[Selected text]:
++++++++++++++++++++

Recently I posted about the loss of genetic diversity in industrial agriculture, partially due to increasing concentration at every link in food commodity chains, from the farm to the grocery store. This image from the Centre for Research on Globalization, sent in by Rick T. of the University of Western Ontario, illustrates the process of concentration at the farm level. In the U.S., the total number of farms has fallen from an all-time high of over 6.3 million to just over 2.2 million. Meanwhile, the average size per farm nearly tripled between 1900 and 2007, from 147 to 418 acres.

++++++++++++++++++++

[Collected data entries]:
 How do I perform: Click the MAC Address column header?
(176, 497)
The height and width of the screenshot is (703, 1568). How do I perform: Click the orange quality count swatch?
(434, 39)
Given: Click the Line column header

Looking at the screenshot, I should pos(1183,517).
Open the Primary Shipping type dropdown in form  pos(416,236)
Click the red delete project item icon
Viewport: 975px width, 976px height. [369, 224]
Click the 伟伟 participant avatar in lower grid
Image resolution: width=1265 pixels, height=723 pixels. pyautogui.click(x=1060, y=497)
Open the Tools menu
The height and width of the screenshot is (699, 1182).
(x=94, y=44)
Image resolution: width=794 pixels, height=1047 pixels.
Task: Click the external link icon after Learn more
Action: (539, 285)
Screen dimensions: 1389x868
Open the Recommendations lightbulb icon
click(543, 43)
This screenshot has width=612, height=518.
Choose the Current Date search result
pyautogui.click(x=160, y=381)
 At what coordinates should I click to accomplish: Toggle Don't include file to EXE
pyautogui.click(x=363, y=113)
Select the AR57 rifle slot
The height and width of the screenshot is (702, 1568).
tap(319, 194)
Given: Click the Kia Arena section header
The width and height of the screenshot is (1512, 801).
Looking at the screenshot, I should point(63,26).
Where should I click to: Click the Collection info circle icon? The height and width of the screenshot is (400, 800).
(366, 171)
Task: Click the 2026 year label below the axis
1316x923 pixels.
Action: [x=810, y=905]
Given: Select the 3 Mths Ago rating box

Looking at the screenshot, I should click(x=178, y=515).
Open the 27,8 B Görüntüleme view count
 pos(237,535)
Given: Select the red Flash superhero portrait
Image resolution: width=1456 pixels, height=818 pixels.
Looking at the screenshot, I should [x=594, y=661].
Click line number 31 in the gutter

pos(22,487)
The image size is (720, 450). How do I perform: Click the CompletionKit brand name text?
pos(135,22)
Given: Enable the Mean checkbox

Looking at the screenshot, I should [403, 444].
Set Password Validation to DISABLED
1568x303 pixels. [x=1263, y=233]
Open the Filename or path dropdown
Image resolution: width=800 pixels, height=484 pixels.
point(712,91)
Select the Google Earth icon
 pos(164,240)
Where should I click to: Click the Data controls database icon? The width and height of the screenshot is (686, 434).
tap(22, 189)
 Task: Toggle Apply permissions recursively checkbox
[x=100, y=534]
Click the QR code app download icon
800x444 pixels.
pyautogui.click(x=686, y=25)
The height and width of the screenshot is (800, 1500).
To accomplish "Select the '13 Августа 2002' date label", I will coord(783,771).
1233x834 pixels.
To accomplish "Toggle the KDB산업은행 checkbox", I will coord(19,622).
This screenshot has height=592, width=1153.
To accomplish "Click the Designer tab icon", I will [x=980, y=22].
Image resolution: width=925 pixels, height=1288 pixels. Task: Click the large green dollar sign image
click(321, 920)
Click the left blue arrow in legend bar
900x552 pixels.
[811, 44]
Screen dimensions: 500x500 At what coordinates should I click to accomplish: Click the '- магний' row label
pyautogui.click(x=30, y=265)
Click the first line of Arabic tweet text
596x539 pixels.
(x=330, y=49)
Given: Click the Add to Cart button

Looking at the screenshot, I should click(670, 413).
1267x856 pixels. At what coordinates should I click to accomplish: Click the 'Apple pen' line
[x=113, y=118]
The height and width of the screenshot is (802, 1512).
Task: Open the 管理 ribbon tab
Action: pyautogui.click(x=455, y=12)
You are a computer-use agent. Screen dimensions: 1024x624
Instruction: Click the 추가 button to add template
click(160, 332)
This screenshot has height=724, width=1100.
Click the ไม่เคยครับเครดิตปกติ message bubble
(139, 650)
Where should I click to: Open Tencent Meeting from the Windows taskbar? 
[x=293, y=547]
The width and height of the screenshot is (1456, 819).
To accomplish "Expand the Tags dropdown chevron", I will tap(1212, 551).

++++++++++++++++++++

[Task directions]: From the passage on farm concentration, write out the exact words starting with "Recently I posted" and going on through "to 418 acres.".

[Task solution]:
Recently I posted about the loss of genetic diversity in industrial agriculture, partially due to increasing concentration at every link in food commodity chains, from the farm to the grocery store. This image from the Centre for Research on Globalization, sent in by Rick T. of the University of Western Ontario, illustrates the process of concentration at the farm level. In the U.S., the total number of farms has fallen from an all-time high of over 6.3 million to just over 2.2 million. Meanwhile, the average size per farm nearly tripled between 1900 and 2007, from 147 to 418 acres.